» THE RECORDS:
▬▬▬
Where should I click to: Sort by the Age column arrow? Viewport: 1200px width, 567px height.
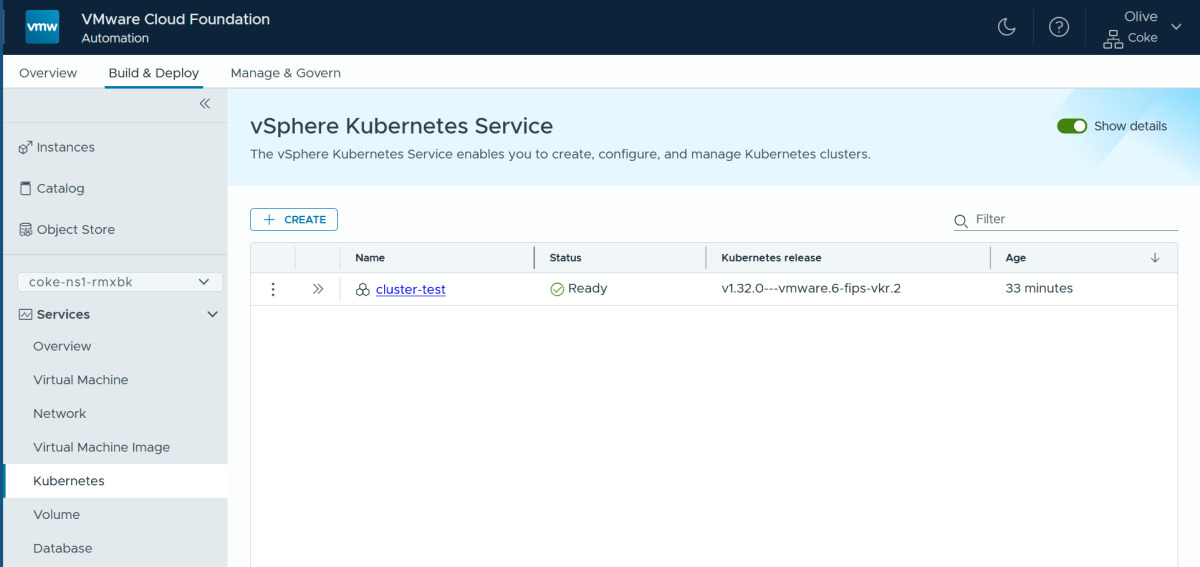(x=1155, y=258)
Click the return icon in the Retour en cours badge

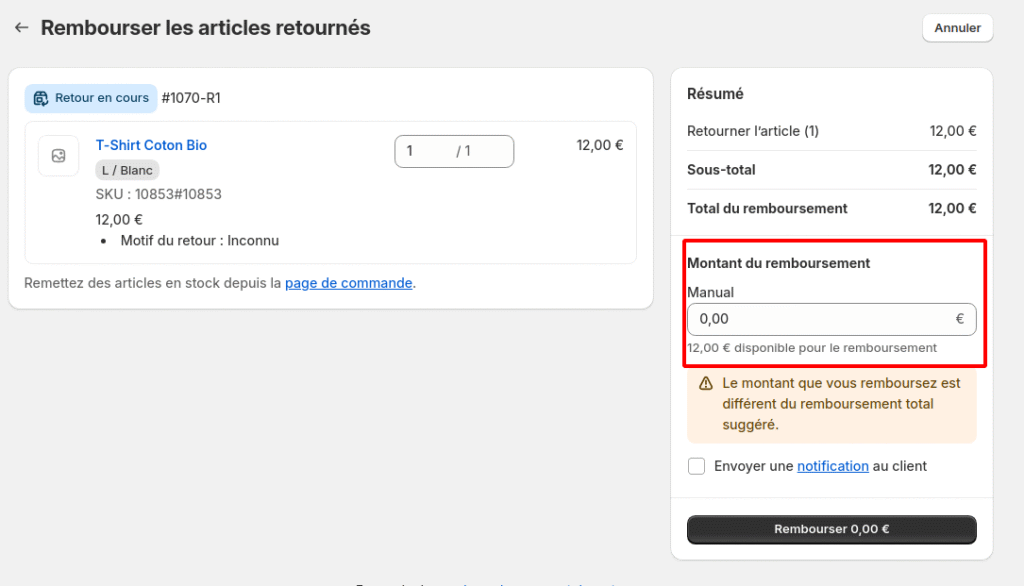41,98
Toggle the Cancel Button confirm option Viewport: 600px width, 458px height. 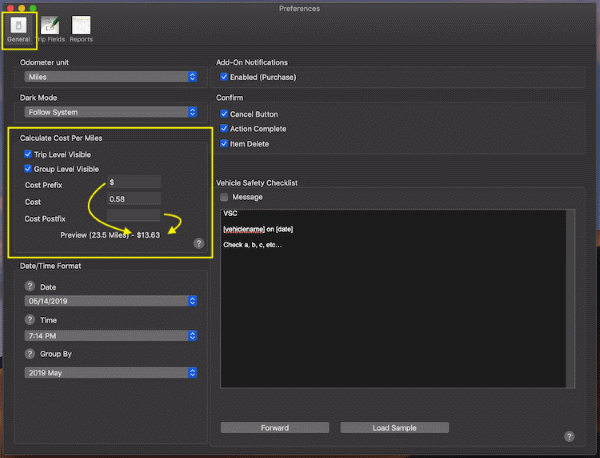(x=224, y=115)
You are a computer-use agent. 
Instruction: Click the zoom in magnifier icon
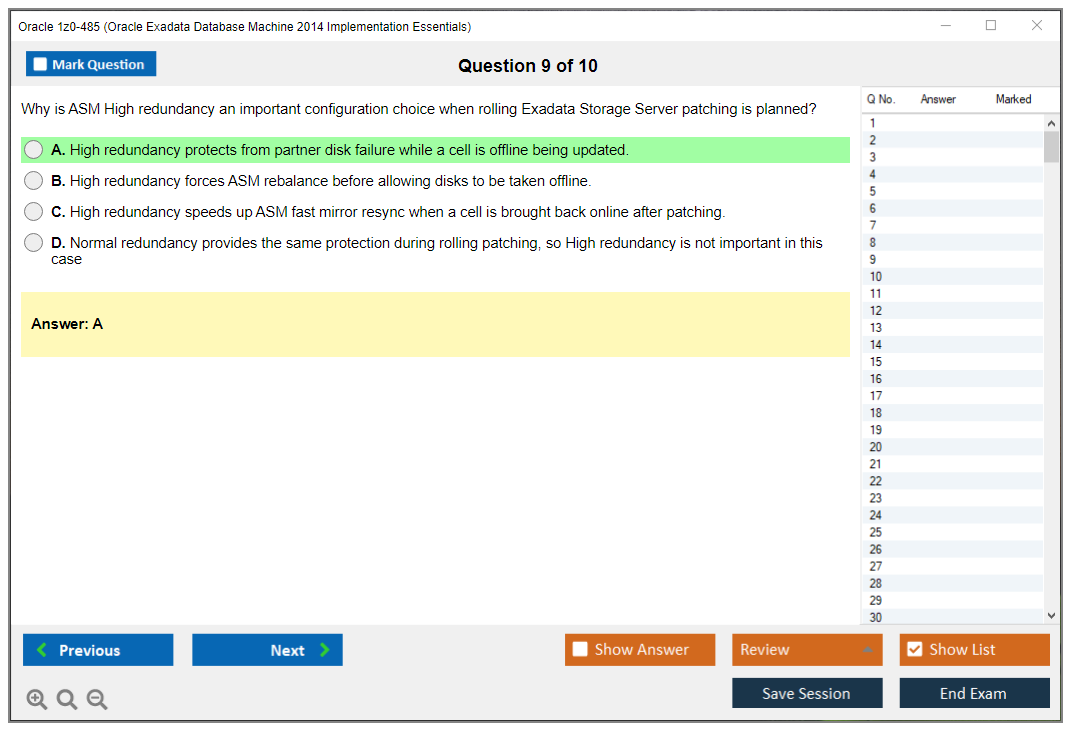37,700
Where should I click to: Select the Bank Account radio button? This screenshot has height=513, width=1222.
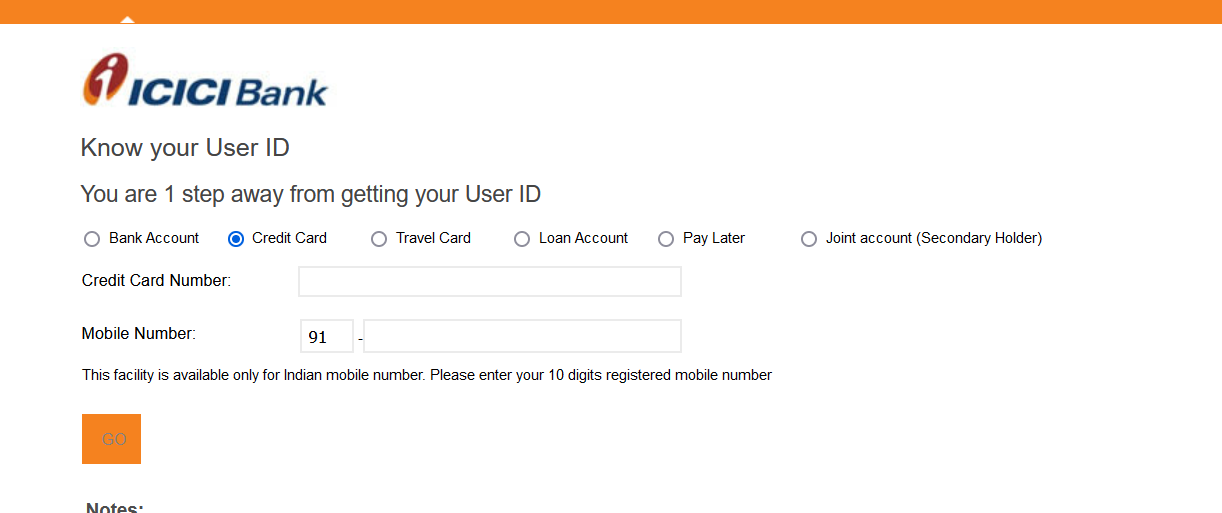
▬▬▬
» EXERCISE:
Exact copy required, pictures excluded: the lines from the one holding "You are a computer-use agent." through the last line of the data, both ends included.

» EXERCISE RESPONSE:
You are a computer-use agent. 
Instruction: Click the zoom in magnifier icon
37,700
Where should I click to: Select the Bank Account radio button? This screenshot has height=513, width=1222.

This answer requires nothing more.